**Work task:**
In the listing below, every line with the word "filter" needs to be copied.

**Records provided:**
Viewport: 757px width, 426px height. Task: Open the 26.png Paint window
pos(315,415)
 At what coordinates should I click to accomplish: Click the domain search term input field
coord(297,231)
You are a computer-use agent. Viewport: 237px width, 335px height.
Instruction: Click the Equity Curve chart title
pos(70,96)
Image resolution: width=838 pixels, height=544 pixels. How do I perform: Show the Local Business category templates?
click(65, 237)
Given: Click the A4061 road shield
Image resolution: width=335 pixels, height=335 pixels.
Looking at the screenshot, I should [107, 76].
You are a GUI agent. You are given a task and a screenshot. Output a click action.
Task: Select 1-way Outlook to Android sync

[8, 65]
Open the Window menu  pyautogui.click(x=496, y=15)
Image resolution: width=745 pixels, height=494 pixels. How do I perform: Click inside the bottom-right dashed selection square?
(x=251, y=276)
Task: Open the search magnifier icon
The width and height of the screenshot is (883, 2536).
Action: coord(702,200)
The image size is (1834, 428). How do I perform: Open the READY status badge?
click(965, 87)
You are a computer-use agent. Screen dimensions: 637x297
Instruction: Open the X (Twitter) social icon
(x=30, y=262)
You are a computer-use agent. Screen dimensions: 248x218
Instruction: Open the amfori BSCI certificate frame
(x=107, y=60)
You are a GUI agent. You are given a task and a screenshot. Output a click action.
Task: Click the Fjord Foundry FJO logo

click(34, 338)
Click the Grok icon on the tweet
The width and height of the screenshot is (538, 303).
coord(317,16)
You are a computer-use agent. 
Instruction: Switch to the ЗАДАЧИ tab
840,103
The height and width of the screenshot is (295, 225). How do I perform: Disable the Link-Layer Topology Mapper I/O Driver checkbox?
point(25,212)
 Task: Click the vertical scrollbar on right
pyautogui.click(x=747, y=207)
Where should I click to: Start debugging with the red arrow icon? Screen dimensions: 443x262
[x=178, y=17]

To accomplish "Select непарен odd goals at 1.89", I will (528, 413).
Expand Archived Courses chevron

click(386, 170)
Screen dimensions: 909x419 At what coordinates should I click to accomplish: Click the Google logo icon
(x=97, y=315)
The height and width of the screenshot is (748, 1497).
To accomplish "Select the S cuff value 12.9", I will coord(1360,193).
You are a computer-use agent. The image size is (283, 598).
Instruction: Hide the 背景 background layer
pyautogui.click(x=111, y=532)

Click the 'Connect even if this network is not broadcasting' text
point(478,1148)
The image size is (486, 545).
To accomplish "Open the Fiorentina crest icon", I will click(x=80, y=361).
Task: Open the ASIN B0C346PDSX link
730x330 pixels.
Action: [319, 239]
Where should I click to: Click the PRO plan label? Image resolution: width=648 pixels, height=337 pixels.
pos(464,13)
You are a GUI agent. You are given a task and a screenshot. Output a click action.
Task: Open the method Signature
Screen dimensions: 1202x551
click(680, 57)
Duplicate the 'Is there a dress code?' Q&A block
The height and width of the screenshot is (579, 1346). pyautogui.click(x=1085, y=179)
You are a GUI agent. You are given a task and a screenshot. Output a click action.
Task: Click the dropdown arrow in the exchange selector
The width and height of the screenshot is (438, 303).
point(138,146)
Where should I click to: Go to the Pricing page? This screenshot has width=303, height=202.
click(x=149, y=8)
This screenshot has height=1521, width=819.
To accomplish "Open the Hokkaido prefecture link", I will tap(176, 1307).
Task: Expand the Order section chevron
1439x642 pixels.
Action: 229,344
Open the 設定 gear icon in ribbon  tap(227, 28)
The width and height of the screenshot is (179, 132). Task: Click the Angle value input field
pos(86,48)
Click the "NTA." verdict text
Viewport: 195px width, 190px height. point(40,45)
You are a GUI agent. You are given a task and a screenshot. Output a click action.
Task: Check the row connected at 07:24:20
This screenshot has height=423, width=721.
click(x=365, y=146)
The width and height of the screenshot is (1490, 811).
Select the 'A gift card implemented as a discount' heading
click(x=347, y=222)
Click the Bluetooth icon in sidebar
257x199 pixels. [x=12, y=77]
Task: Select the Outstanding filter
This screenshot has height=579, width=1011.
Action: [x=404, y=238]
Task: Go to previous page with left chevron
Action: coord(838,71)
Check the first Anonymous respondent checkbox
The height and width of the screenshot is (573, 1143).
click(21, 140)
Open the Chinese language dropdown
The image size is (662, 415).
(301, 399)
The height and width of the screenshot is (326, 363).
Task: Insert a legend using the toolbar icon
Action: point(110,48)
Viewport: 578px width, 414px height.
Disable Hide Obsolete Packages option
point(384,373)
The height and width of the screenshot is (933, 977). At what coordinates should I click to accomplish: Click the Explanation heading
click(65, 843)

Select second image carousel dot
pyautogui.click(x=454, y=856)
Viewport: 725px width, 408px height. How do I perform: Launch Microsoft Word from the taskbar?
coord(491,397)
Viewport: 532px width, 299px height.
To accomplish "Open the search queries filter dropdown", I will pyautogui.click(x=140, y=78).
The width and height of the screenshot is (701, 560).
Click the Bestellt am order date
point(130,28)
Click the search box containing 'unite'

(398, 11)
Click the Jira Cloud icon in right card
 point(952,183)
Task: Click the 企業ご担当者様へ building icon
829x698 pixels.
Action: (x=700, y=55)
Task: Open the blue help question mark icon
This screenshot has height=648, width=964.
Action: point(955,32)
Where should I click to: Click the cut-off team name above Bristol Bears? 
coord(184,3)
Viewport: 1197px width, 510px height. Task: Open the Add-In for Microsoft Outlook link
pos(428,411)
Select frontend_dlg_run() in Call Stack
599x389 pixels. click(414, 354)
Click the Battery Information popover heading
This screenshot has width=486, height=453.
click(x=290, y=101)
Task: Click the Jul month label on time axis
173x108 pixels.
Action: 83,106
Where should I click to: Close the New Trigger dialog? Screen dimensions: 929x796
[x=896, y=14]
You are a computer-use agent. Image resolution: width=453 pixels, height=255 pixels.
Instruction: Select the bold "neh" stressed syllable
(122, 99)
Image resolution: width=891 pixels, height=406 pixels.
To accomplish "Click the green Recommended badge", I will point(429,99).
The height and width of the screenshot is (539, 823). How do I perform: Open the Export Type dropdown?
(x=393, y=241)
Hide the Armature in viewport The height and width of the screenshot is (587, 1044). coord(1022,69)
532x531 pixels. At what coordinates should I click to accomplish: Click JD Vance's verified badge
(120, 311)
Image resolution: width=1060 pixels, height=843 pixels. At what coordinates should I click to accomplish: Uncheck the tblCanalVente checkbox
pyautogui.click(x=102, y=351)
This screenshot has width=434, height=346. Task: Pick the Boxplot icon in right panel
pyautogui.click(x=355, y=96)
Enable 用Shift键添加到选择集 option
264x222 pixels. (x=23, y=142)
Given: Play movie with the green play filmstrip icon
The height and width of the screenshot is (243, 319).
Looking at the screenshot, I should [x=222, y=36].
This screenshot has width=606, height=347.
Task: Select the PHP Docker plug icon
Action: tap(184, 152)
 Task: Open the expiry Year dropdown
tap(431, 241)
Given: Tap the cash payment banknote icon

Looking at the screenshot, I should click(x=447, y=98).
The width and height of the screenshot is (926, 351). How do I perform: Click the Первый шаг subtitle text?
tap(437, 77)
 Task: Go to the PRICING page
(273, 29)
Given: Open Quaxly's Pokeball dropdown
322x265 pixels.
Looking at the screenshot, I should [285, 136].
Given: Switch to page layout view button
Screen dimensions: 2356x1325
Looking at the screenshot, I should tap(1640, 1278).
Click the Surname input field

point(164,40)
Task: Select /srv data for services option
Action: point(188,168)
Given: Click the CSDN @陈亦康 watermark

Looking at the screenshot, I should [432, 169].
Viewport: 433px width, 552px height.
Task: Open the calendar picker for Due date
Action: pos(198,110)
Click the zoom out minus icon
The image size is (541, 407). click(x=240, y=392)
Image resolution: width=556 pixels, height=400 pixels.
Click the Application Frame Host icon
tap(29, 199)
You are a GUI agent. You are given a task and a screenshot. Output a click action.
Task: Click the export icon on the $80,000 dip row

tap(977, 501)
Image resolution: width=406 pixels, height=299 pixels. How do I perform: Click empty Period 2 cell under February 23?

**Answer area:**
Task: Select the Outstanding filter
To accomplish "Open the search queries filter dropdown", I will pyautogui.click(x=140, y=78).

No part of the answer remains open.